Passage provided:
:::

Image of Beetroot Chocolate Cake

Serves

8 People

Cooking Time

75 minutes

Season

Autumn
Winter
Spring
Summer

Dietary

Vegan

What better way to squeeze in some extra plant points! Moist, rich and mildly healthy, this recipe is perfect for impressing guests or just indulging, no judgement here. If you need an excuse to make it, it's a great way to use up those lonely old little beetroots lost at the bottom of the fridge. Credit for the recipe goes to Lazy Cat Kitchen, links to their website and original recipe can be found at the bottom of the page.

Ingredients

  • 60ml strong coffee
  • 60g coconut oil
  • 180g raw beetroot, weight after peeling
  • 180 ml almond (or other) plant milk, lukewarm
  • 200g sugar (coconut sugar for refined sugar-free version)
  • 75g cocoa powder (natural, not Dutch processed)
  • ½ tsp salt
  • 1 tsp baking powder
  • ¾ tsp baking soda
  • 160g white flour or GF flour


Chocolate Ganache Topping
  • 100g dark (70%) chocolate
  • 100ml full fat coconut milk


Method

  1. Heat up the oven to 180° C without the fan function and grease and line a 2 lb cake tin with a large strip of baking paper.

:::

To do:
1. In one to three sentences, state the excuse the beetroot chocolate cake recipe gives for making the cake.
2. Answer these from the beetroot chocolate cake recipe:
(a) How many people does it serve?
(b) What is the cooking time?
(c) What oven temperature does the first step of the method call for?
3. Reproduce the stretch of the beetroot chocolate cake recipe from "Ingredients" through "not Dutch processed)".
The data that follows has no connection to the beetroot chocolate cake recipe.

Information provided:
:::

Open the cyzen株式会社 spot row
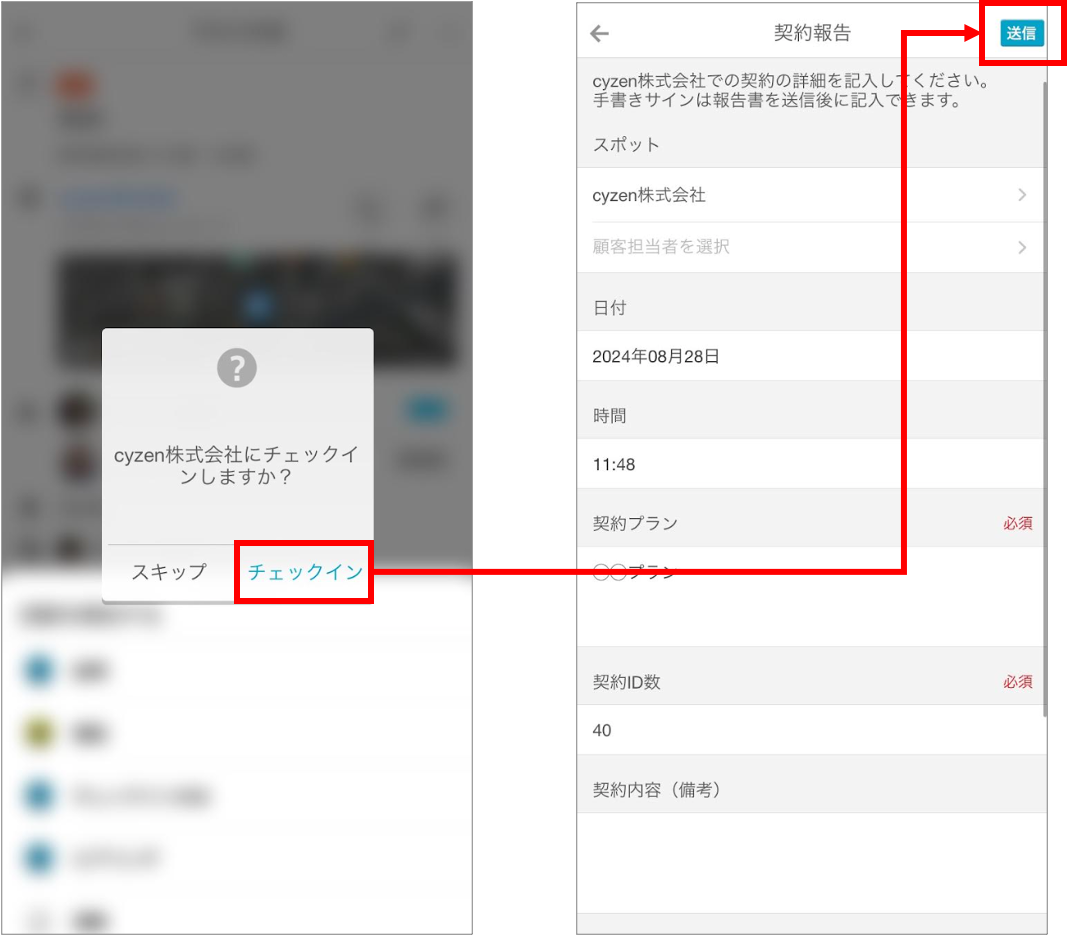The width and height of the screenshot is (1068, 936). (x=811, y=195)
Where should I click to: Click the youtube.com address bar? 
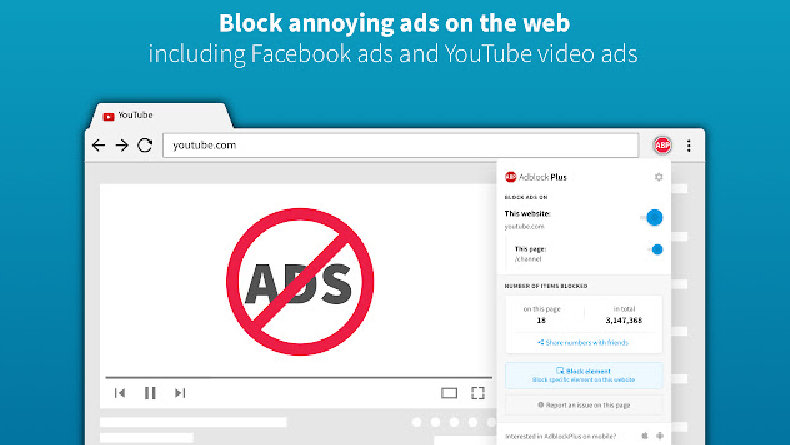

:::

Responses:
1. It's a great way to use up the lonely old little beetroots lost at the bottom of the fridge.

2.
(a) 8 people.
(b) 75 minutes.
(c) 180° C, without the fan function.

3.
Ingredients

  • 60ml strong coffee
  • 60g coconut oil
  • 180g raw beetroot, weight after peeling
  • 180 ml almond (or other) plant milk, lukewarm
  • 200g sugar (coconut sugar for refined sugar-free version)
  • 75g cocoa powder (natural, not Dutch processed)